High blood pressure, or hypertension, is a leading cause of cardiovascular disease and premature death worldwide. The World Health Organization (WHO) estimates that 1.28 billion adults aged 30 to 79 have hypertension, with around half (46%) unaware they have the condition.
An important regulator of blood vessel (vascular) tone and, therefore, blood pressure is perivascular adipose tissue (PVAT), the fat deposited around the blood vessels that releases factors controlling contraction and relaxation. PVAT in the resistance arteries that regulate the pressure and flow of blood is characterized as white adipose tissue or WAT. In patients with obesity, diabetes, and hypertension, it’s common to see inflammation of this tissue.
Brown adipose tissue (BAT), or ‘brown fat,’ on the other hand, has been shown to have a stronger anticontractile effect on resistance vessels, working in a way that’s mechanically different to WAT. It’s known that WAT can be converted into beige adipose tissue, similar in morphology to BAT, in a process called ‘browning.’ In a new study, researchers investigated whether inducing brown fat controls hypertension in mice.
The researchers induced browning in male mice by administering a beta-3 agonist, angiotensin II (ANG II), or a combination of the two. A control group received only saline. Beta-3 agonists activate beta-3 receptors on muscle cell membranes, causing relaxation, whereas ANG II causes vascular constriction. The animals’ blood pressure and vascular function were measured at baseline and on day seven of the treatment.
The researchers found that the anticontractile effect of PVAT was lost in the untreated hypertensive mice, who showed an increase in vascular tone and blood pressure. Browning of PVAT maintained the tissue’s anticontractile effect, improved endothelial function, and reduced the development of hypertension. The endothelium, the inner cellular lining of the blood vessels, is a major player in controlling vascular tone.

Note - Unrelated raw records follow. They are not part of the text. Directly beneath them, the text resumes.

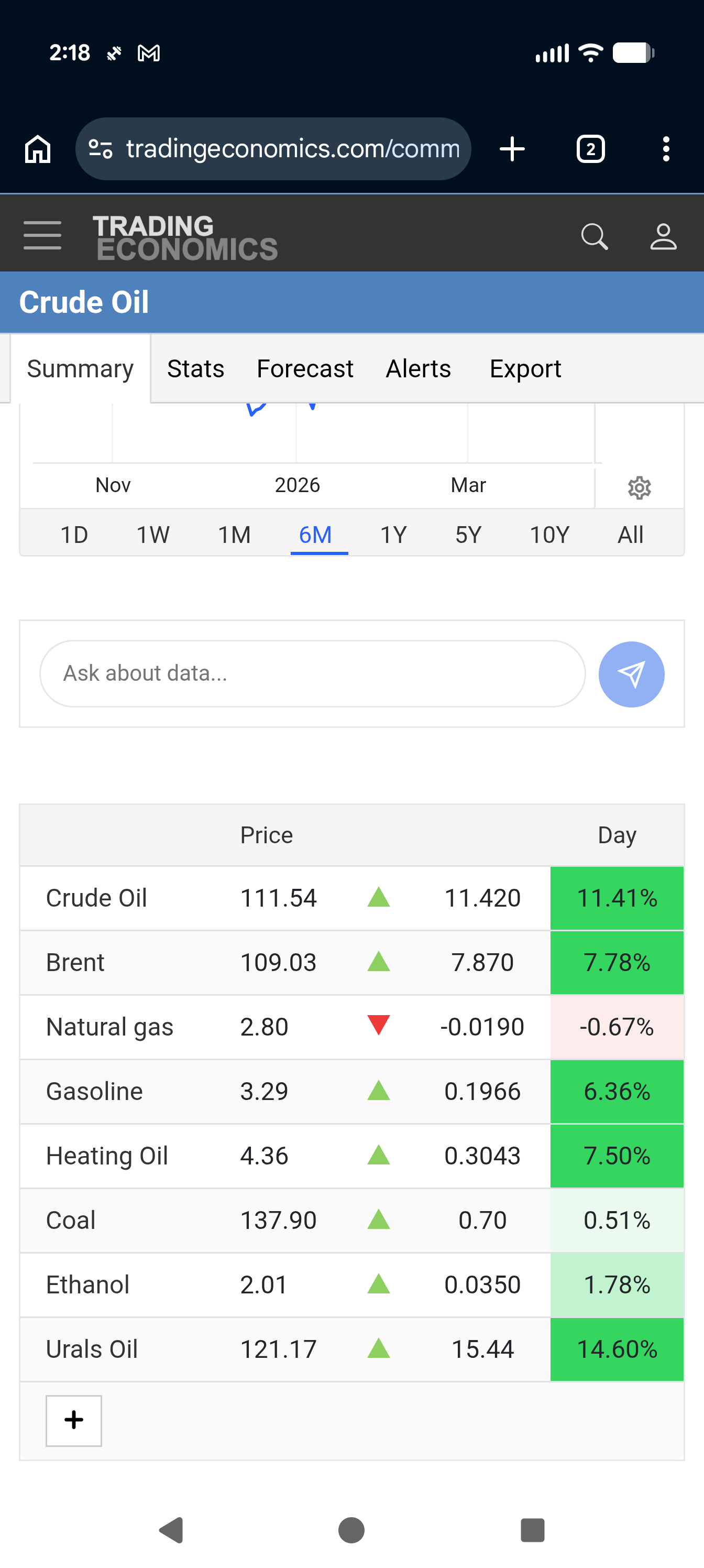Open chart settings gear icon
The width and height of the screenshot is (704, 1568).
[639, 487]
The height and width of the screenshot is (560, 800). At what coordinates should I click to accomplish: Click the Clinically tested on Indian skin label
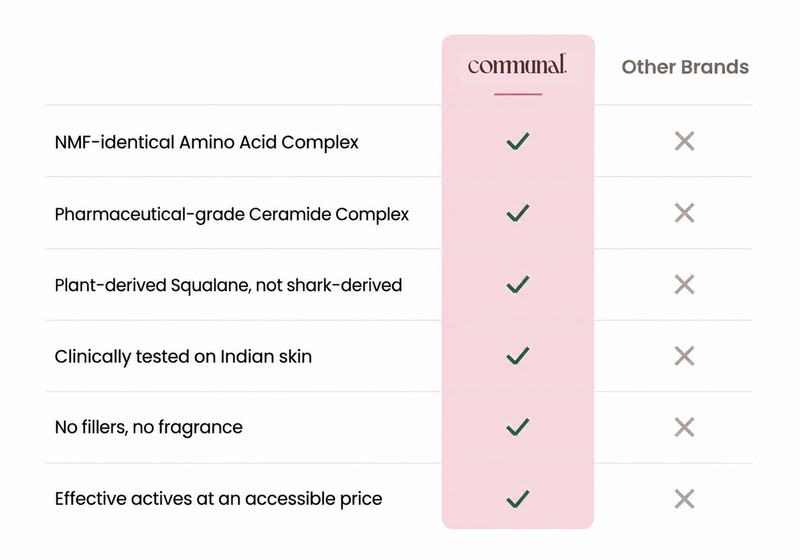(183, 357)
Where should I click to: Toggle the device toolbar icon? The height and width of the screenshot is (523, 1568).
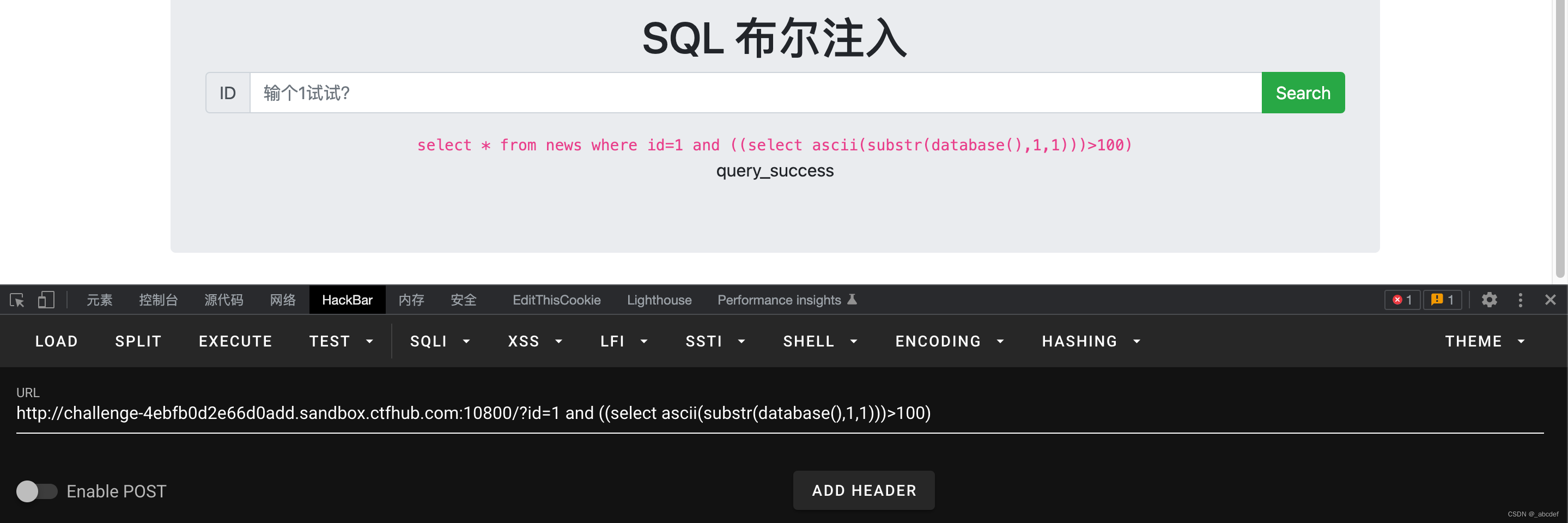click(x=46, y=300)
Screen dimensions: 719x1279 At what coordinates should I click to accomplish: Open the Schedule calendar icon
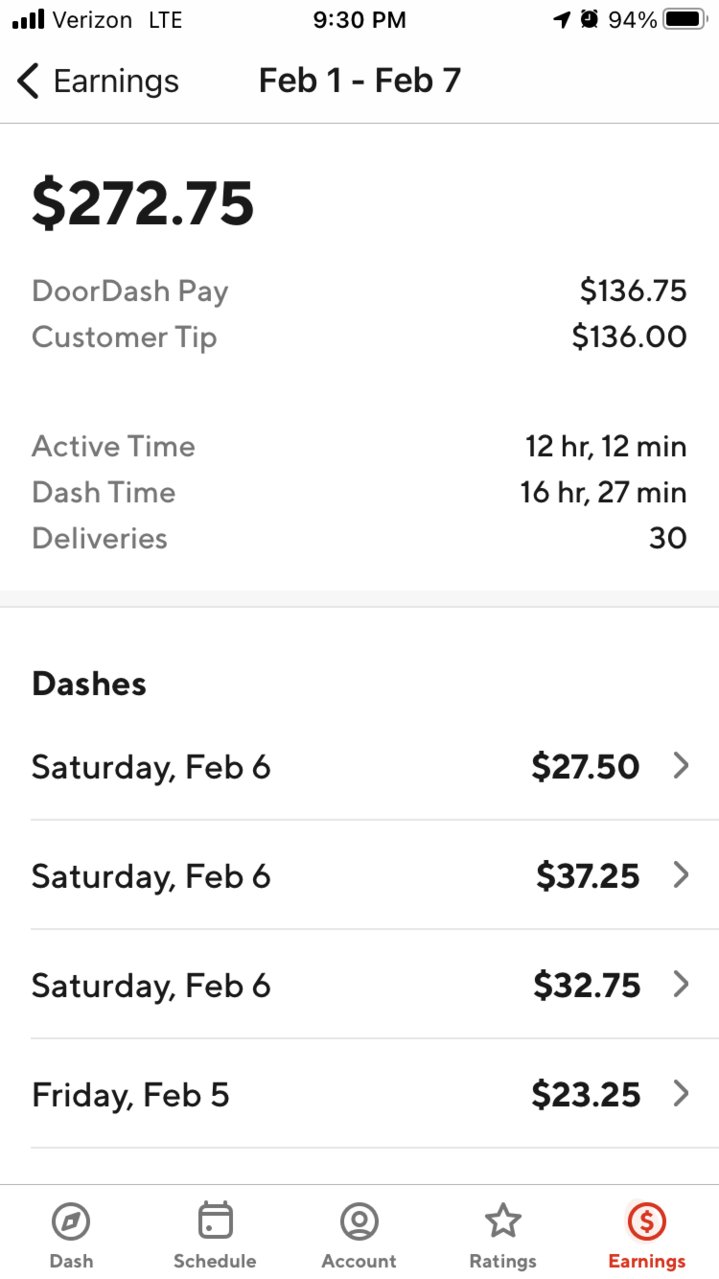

“The data from the present study demonstrate that dysfunctional PVAT occurs in hypertension,” said the researchers. “However, a phenotypic switch from white to a beige phenotype is protective of PVAT function and therefore reduces vascular contraction and protects endothelial function. Consequently, browning of PVAT results in reduced development of hypertension.”
While not establishing a causal link between PVAT and hypertension, the researchers consider their findings important.
“Although a causal relationship between PVAT and hypertension is not clearly demonstrated these studies lend strong support to PVAT dysfunction as a pivotal mechanism in the development of vascular dysfunction and subsequently hypertension,” the researchers said.
They say their research could pave the way for developing targeted treatments that protect PVAT, which would not only assist people with hypertension but also those with conditions marked by PVAT dysfunction.
“Importantly, PVAT dysfunction occurs not only in hypertension but also in metabolic disorders such as obesity and type 2 diabetes mellitus, and the potential patient population that may benefit from a treatment targeted toward the protection [of] PVAT is large.”
The study was published in the American Journal of Physiology.